What you should do:
Here is the task for the listing below: output exactly the lines from the one containing "Screen dimensions: 640x676" through the one containing "the Copy link", and leave out the pictures.

Input:
====

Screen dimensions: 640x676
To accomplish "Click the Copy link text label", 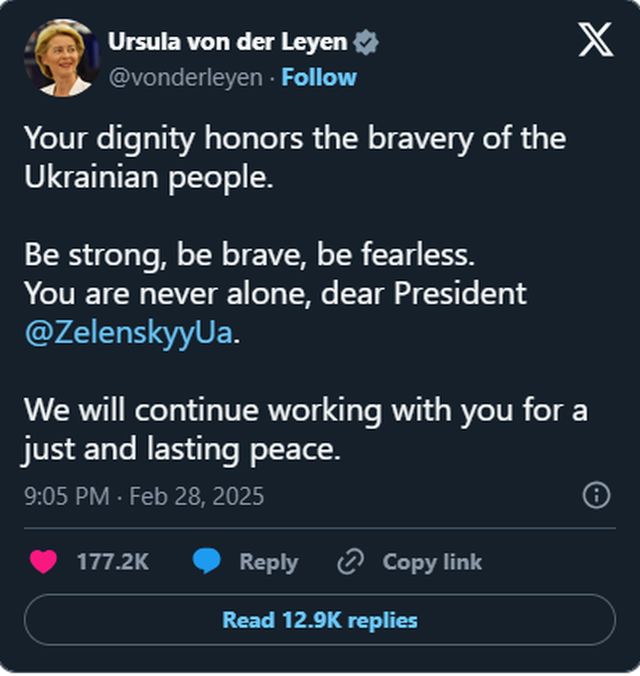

====

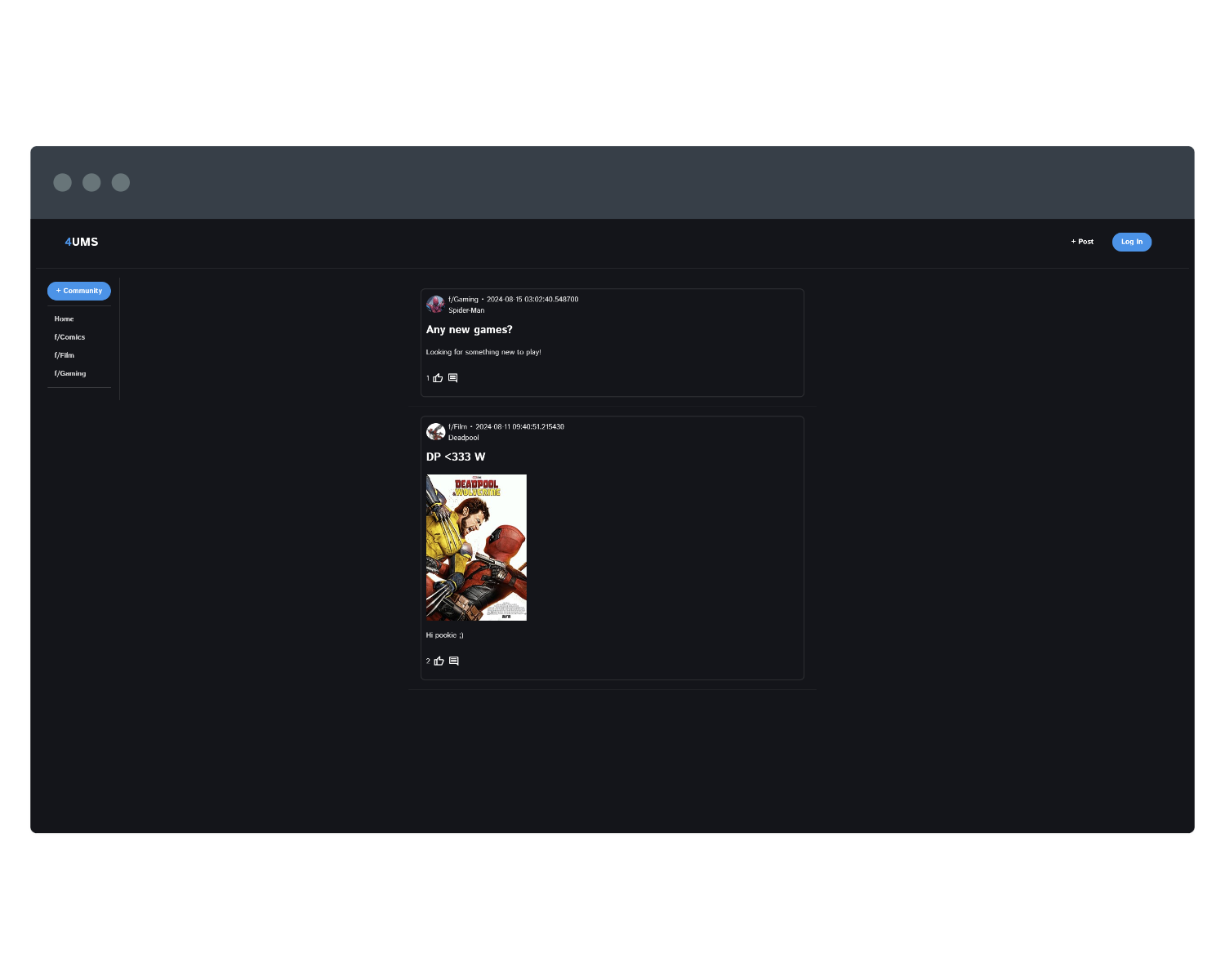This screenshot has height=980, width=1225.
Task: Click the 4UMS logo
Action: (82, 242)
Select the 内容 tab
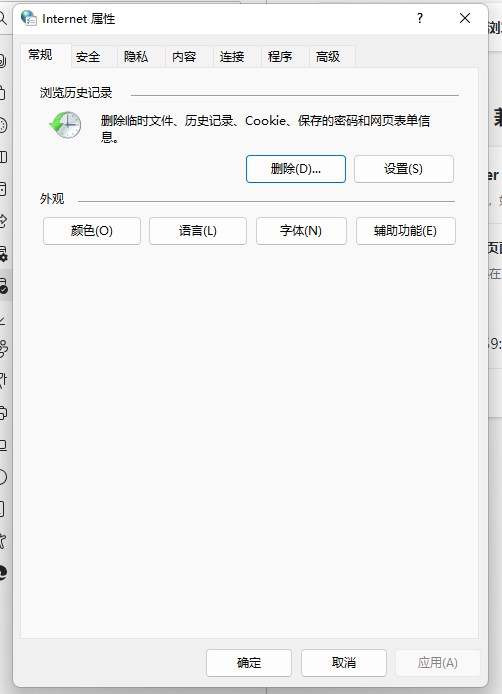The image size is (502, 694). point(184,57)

====

Answer space:
Screen dimensions: 640x676
To accomplish "Click the Copy link text label", 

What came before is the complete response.